To the point, though -- are we sexually confused? Does androgyny or gynandry equal "sexual confusion"? Precisely what does "looking like a man" or "looking like a woman" actually mean? Further: Define "man" and "woman." If you're talking about biological sex, maybe you have a point, but if you're looking at performative gender (which is generally what the fashion industry's about), you're scarily off-base. Gender ought to be bigger than a breadbox (which in this culture it isn't), and people shouldn't be castigated for being androgynous or gynandrous or anything. Crikey. Personally, I'd vote for rejecting the notion of binary gender entirely, since we've already basically done away with the notion of binary sex (most people now recognise male, female, and intersex).

By Interrobang (not verified) on 08 Feb 2008 #permalink

When I was a child I though... wouldnt be great to look like them? now, I can't admire them. They are taking away from the kids a healthy way to look like...I'm not a parent yet but , I'm worry about the image that those models are promoting to the kids, I'm not worry about u guys nor me, but the kids. And think about the meaning of the word "model" please. Thanks

Frankly, i like the androgynous look. On men and women. I see nothing wrong with promoting a range of genders, sexualities and looks in mainstream culture. I think the more androgyny we get, the less tied we are to the gender dichotomy ideal we are forced to digest since birth.

I find questions like "Are we becoming a society that wants our most fashionable women to look like boys and our men to look like women?" to be very problematic.

This tone is alarming. I think our men and boys should come in a variety of shapes, sizes, colors, etc. We shouldn't reject the fashion industry because they are giving us a new type of male/female image.

I find this blog's gender prescription to be disturbing. Darwinian manly men and curvy women. That's the status quo. While, I don't agree with the societal pressure of unhealthy weight promotion to developing young women done through the fashion industry, I also don't have a problem with an industry based around ARTISTIC EXPRESSION to express a diversity of genders.

I think just as women feel pressure to be thin, men feel pressure to be muscular/manly/masculine. I for one am grateful men now have more choices for their personal beauty ideals. And, at least if women in the fashion industry are feeling the pressure to lose weight, this trend is at least is spreading the pressure around a bit.

Thanks Interrobang!

I always figured the appeal of skinny was so that you would focus on the clothes, not the model. I'm sure the fashion industry would send hat racks down the runway if they could get them to walk.

Yeah. I've covered this topic in my psych classes quite a few times in the context of the relationship between culture, media, and eating disorders.

Conventional wisdom holds that eating disorders such as anorexia (which looks pretty close to the body characteristics of the indicated models) and bulimia, are a consequence of media influence. However, it's also important to note (as suggested by agnostic) that ethnic/subcultural influences also play a role.
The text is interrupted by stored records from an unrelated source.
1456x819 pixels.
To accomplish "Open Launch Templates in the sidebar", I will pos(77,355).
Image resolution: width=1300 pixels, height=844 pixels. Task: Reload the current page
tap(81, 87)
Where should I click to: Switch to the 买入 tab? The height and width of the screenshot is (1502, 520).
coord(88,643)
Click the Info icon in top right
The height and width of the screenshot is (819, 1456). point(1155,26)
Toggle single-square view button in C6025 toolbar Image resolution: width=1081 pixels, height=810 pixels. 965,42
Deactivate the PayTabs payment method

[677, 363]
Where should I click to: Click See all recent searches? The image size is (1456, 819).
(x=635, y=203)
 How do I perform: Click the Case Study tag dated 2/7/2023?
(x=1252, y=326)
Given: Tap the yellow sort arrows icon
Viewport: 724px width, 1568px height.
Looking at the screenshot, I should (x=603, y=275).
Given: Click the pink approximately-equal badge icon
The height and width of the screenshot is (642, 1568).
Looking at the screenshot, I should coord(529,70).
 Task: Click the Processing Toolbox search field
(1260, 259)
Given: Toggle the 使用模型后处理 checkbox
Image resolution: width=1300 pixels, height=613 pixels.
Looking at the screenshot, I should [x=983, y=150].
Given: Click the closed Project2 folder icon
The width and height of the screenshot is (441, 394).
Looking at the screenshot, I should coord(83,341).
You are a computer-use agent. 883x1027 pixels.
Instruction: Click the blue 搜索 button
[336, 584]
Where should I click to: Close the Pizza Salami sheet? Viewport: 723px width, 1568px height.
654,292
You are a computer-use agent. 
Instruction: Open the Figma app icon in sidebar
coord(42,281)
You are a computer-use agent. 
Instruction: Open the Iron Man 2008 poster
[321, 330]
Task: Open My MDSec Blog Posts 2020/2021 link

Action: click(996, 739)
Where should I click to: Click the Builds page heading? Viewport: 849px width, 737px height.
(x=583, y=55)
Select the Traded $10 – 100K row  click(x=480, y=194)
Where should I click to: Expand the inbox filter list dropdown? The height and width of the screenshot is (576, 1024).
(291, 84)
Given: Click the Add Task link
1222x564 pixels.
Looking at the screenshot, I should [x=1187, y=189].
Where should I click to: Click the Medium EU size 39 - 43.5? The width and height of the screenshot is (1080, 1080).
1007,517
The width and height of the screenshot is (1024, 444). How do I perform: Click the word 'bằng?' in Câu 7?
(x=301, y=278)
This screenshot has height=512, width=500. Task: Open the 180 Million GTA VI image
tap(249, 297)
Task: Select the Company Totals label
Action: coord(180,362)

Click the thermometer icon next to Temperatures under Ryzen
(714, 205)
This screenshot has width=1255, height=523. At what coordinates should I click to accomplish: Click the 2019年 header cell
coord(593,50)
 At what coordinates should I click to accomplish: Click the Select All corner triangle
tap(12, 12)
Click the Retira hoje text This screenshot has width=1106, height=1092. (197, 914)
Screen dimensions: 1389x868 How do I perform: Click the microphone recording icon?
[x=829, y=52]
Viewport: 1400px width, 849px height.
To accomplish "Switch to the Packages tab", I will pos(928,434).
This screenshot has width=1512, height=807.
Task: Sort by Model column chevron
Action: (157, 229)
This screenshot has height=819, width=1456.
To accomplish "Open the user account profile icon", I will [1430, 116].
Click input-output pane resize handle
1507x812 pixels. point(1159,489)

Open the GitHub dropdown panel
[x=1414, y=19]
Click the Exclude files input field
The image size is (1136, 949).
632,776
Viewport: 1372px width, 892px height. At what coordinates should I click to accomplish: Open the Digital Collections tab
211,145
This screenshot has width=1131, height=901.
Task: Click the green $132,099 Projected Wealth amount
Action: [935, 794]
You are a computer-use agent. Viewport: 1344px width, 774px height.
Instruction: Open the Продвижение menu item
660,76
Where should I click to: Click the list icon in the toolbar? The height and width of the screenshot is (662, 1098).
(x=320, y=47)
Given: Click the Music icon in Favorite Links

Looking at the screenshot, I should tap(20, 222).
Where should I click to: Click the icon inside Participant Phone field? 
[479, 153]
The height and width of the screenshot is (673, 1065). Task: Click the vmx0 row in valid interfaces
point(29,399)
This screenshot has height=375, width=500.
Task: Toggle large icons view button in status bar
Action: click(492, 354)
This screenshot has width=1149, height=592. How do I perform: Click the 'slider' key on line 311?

As an example, anorexia is less prevalent among non-white populations for which the anorexic-like body structure that appears to be a preference for whites, is not a preference for many non-whites. So the ideal body type that the fashion industry promotes is not by any means a universal standard among the general population. The anorexia standard probably just happens to be a standard among persons who base a significant aspect of their identity on physical appearance, or, whose livelihood significantly depends on standards setup by the fashion industry, or any other industry (such as Hollywood) where that particular body type is a standard. Perhaps it's related to the cliche about the camera adding 10-20 pounds, and that people who spend a lot of time viewing others through secondary images (e.g., camera, film) have developed distorted perceptions of body size (consistent with what is known about the cognitive processes of anorexics).

At any rate, that anorexic-look doesn't seem to have any (obvious) impact on a good percentage of the population, given that in many parts of the world, obesity rates (especially in children) have been steadily increasing for the past decade or so.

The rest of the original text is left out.